* [PROBLEM TO WORK ON]: Copy the material from its first line through the line containing "coord(556,460)", inclusive, with the requests left unchanged. In each answer, multiply every coordinate by 1.15 and round to the nearest whole number, rounding halves up.

* [DATA ROWS]:

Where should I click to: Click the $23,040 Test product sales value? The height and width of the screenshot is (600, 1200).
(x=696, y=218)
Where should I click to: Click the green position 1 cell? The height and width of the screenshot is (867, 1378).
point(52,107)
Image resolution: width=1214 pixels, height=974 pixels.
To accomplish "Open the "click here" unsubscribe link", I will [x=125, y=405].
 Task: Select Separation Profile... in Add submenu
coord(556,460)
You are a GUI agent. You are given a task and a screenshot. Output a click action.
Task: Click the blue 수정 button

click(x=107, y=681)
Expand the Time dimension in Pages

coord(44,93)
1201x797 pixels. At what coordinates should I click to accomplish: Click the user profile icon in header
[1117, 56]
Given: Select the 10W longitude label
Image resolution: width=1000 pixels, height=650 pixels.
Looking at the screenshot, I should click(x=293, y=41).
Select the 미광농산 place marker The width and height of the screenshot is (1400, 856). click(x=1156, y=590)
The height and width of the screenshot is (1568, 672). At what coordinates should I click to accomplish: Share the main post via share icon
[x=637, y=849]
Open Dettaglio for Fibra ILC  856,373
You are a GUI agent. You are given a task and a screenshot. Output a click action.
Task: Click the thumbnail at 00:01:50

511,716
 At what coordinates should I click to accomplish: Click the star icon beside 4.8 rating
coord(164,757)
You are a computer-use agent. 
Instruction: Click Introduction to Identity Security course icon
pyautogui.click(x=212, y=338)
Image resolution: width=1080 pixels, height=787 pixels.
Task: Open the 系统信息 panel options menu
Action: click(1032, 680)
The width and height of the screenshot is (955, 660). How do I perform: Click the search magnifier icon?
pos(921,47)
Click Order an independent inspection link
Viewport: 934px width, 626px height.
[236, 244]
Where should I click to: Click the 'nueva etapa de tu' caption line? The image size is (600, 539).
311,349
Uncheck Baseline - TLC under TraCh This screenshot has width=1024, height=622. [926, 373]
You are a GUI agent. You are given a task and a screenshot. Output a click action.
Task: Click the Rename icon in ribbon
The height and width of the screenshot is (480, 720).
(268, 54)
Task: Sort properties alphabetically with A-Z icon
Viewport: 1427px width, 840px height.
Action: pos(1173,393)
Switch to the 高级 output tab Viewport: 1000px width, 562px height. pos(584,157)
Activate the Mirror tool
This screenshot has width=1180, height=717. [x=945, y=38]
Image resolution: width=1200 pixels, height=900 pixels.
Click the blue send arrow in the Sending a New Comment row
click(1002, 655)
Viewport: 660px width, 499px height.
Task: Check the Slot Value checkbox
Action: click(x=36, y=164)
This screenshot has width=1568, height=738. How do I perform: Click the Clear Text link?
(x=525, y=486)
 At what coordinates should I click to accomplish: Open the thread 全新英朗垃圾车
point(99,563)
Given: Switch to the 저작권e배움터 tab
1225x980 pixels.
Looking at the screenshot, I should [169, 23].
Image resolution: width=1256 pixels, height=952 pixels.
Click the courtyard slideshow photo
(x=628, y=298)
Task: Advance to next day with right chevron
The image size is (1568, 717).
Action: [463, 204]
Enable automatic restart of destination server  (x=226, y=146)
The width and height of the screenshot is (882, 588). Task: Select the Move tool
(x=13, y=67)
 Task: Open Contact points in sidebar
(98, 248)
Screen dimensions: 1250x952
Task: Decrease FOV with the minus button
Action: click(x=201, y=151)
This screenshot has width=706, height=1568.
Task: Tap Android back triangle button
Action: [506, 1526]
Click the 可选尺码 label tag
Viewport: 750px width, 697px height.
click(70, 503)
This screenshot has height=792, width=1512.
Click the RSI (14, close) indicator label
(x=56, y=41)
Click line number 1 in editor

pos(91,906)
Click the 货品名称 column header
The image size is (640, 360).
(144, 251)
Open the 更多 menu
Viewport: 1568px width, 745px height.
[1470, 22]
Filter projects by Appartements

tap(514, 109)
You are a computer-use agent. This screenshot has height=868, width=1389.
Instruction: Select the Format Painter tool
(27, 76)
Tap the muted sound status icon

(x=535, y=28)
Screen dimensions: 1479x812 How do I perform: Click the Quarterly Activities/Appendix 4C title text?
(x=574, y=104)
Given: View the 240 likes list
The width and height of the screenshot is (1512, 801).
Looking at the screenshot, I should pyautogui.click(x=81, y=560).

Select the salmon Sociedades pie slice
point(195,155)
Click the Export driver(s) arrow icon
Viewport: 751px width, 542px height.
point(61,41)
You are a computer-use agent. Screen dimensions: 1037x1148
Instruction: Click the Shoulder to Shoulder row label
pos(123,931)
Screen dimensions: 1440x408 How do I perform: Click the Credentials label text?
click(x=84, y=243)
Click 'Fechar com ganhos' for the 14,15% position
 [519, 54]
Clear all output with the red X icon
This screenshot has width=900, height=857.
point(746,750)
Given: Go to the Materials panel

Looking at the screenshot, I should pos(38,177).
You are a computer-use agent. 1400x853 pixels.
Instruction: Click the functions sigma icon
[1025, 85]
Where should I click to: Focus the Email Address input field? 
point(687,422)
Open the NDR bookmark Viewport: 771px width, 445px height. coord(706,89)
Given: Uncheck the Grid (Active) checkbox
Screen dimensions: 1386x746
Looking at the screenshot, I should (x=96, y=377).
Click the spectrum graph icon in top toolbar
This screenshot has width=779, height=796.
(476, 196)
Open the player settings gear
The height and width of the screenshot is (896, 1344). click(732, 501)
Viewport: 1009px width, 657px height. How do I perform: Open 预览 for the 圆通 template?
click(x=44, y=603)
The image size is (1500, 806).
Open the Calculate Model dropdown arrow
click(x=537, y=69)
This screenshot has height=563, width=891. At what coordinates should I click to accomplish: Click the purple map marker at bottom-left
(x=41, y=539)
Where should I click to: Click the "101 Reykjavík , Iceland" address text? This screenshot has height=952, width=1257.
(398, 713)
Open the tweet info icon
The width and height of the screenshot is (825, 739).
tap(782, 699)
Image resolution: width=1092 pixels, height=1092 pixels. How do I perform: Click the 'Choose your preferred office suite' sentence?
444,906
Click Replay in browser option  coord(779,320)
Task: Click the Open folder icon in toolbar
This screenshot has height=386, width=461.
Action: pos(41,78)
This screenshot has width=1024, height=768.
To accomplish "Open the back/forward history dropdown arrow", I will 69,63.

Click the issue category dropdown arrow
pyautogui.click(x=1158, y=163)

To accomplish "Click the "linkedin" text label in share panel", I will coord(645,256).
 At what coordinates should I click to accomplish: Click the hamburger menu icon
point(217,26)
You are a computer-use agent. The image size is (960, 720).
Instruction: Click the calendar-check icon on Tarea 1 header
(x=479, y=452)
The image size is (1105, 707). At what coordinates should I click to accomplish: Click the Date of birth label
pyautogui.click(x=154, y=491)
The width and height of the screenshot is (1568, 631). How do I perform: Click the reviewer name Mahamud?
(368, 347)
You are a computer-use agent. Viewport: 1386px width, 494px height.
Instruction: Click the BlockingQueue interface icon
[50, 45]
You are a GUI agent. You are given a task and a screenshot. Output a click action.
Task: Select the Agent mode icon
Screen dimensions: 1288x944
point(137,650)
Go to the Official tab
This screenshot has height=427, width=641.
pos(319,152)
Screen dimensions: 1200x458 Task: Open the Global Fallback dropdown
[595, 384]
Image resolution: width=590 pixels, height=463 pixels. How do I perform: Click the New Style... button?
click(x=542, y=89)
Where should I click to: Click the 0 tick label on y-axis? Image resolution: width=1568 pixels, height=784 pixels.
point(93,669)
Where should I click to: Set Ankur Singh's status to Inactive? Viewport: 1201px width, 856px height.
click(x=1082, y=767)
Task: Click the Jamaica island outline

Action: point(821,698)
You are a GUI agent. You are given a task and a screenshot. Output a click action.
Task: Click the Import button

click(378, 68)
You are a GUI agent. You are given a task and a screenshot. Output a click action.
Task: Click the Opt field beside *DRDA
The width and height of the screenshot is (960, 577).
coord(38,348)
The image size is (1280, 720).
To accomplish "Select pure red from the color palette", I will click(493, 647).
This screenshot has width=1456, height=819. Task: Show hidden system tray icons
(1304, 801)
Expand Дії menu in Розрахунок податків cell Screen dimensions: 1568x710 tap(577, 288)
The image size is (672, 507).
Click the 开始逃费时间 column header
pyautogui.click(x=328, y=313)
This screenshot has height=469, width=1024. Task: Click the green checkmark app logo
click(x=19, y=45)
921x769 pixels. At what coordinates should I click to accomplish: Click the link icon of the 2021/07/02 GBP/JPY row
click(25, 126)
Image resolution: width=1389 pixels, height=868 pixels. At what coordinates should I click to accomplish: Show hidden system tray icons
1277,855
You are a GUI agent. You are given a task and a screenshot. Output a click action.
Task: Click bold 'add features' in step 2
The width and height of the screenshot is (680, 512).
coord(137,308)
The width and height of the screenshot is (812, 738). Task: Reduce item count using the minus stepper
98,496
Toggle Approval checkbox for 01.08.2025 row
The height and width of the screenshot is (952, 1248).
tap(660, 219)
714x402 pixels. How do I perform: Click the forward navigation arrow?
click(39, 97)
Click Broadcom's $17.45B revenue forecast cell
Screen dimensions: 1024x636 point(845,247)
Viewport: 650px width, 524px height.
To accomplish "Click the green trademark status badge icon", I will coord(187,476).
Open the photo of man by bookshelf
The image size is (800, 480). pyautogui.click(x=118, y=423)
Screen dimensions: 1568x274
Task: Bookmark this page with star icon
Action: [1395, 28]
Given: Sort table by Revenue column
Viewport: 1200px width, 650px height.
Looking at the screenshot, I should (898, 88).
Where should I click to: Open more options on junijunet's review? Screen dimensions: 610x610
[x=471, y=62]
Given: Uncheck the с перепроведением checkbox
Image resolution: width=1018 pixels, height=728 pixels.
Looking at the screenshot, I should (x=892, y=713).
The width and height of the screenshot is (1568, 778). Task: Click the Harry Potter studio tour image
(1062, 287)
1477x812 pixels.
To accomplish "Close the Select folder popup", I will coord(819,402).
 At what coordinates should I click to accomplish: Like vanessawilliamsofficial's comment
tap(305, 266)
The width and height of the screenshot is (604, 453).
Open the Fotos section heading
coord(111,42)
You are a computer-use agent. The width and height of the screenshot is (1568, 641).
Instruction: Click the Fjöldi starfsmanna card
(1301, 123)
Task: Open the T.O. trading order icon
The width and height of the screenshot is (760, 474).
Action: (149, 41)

* [FULL SOLUTION]:
Where should I click to: Click the $23,040 Test product sales value? The height and width of the screenshot is (600, 1200).
(x=800, y=251)
Where should I click to: Click the green position 1 cell? The height and width of the screenshot is (867, 1378).
point(60,123)
Image resolution: width=1214 pixels, height=974 pixels.
To accomplish "Open the "click here" unsubscribe link", I will [x=144, y=466].
 Task: Select Separation Profile... in Add submenu
coord(639,529)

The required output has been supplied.